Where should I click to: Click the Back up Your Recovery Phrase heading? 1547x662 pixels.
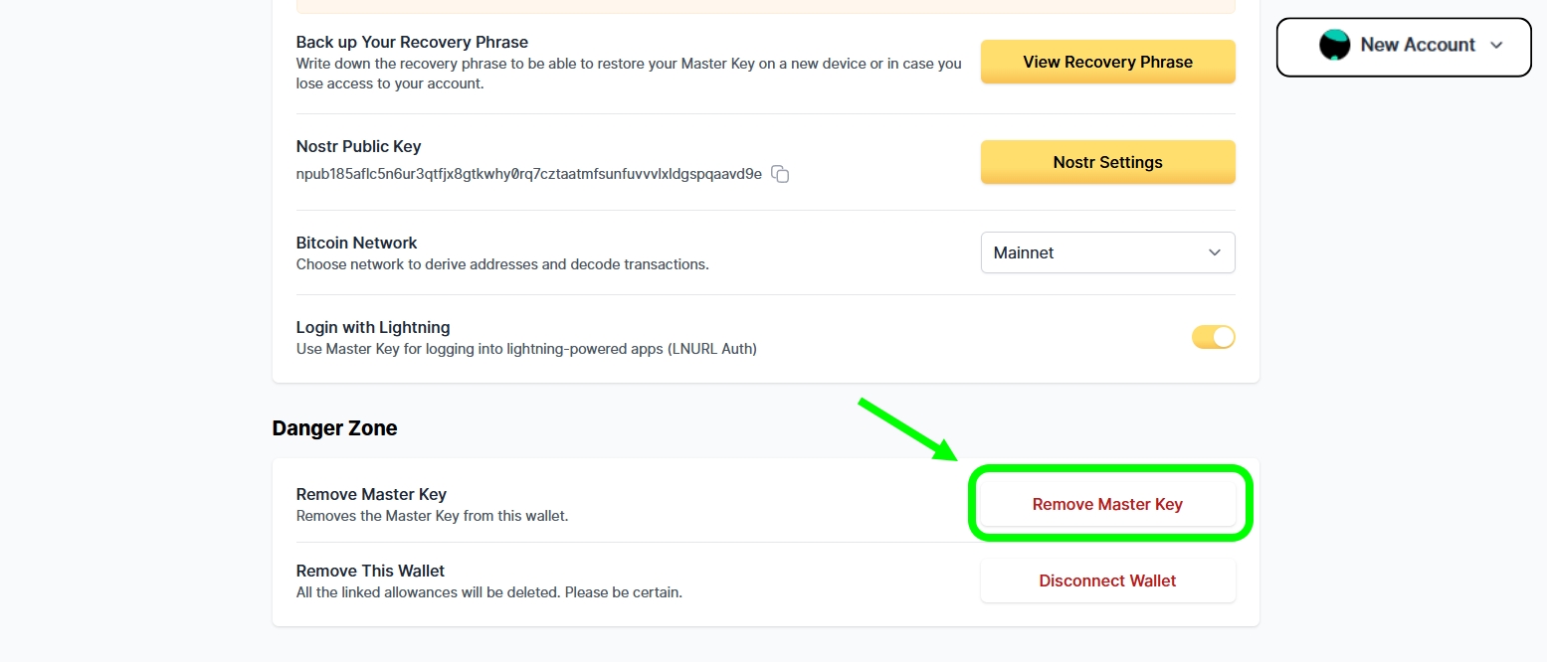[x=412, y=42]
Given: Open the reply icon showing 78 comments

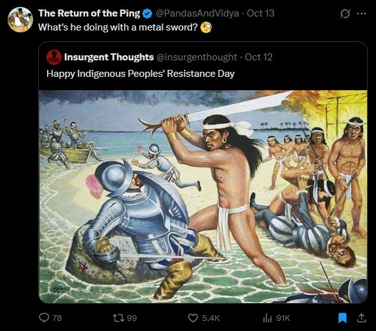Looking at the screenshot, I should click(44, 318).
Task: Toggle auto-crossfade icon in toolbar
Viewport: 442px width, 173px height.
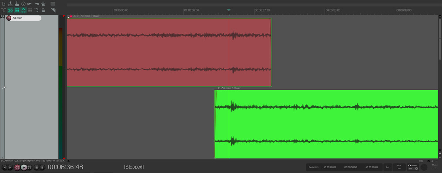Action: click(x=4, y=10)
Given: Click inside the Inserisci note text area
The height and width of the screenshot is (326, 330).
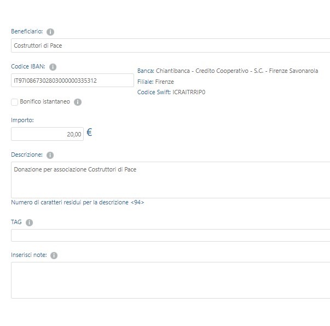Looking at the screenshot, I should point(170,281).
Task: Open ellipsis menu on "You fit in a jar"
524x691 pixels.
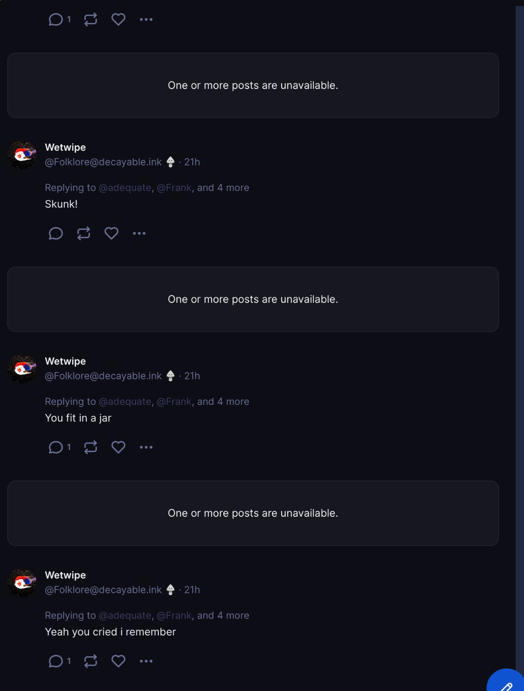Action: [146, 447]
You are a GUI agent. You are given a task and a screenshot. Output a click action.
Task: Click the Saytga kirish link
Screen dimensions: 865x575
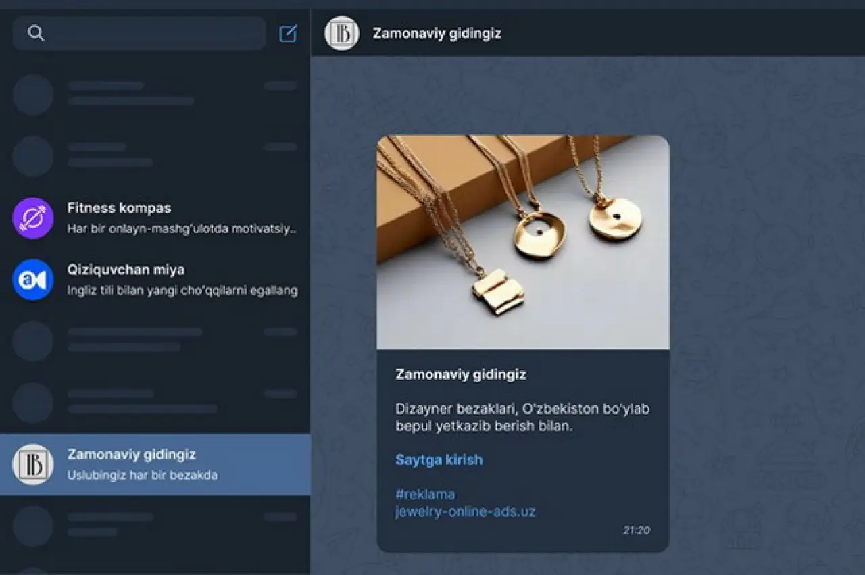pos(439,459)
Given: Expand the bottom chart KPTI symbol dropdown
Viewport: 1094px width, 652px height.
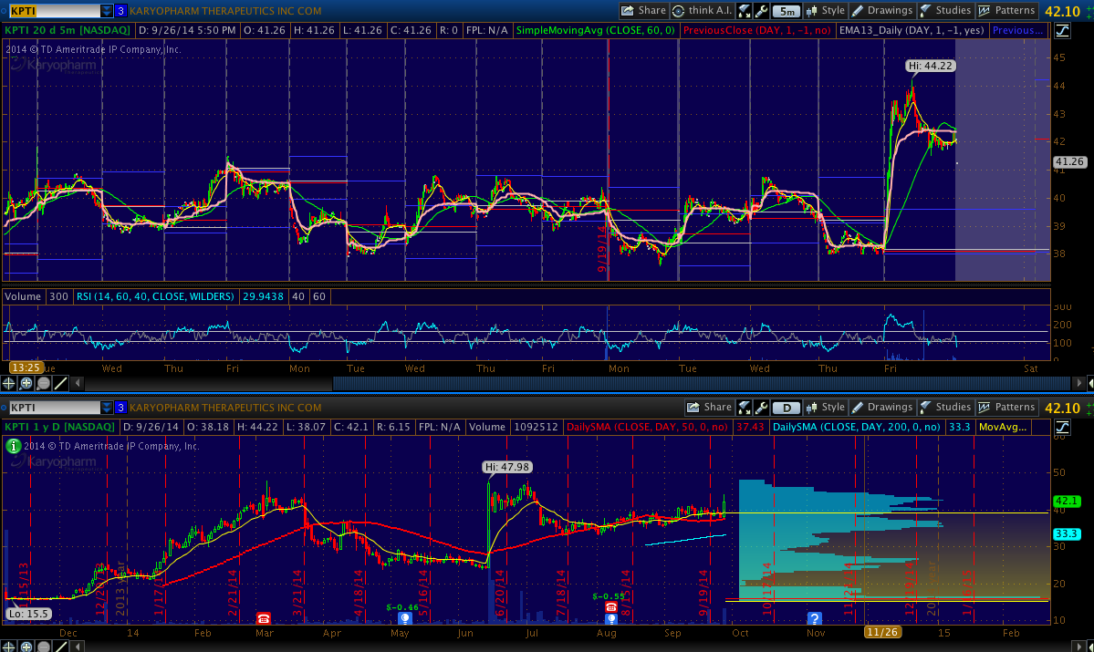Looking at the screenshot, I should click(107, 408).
*****
## Work to complete
Please transcribe word for word the lines from the one bearing "Task: Open ellipsis" through the last line of the records above, omitting the pictures.

## Answer
Task: Open ellipsis menu on "You fit in a jar"
524x691 pixels.
Action: [146, 447]
You are a GUI agent. You are given a task and a screenshot. Output a click action.
Task: Click the Saytga kirish link
Screen dimensions: 865x575
pos(439,459)
Given: Expand the bottom chart KPTI symbol dropdown
Viewport: 1094px width, 652px height.
Looking at the screenshot, I should click(107, 408).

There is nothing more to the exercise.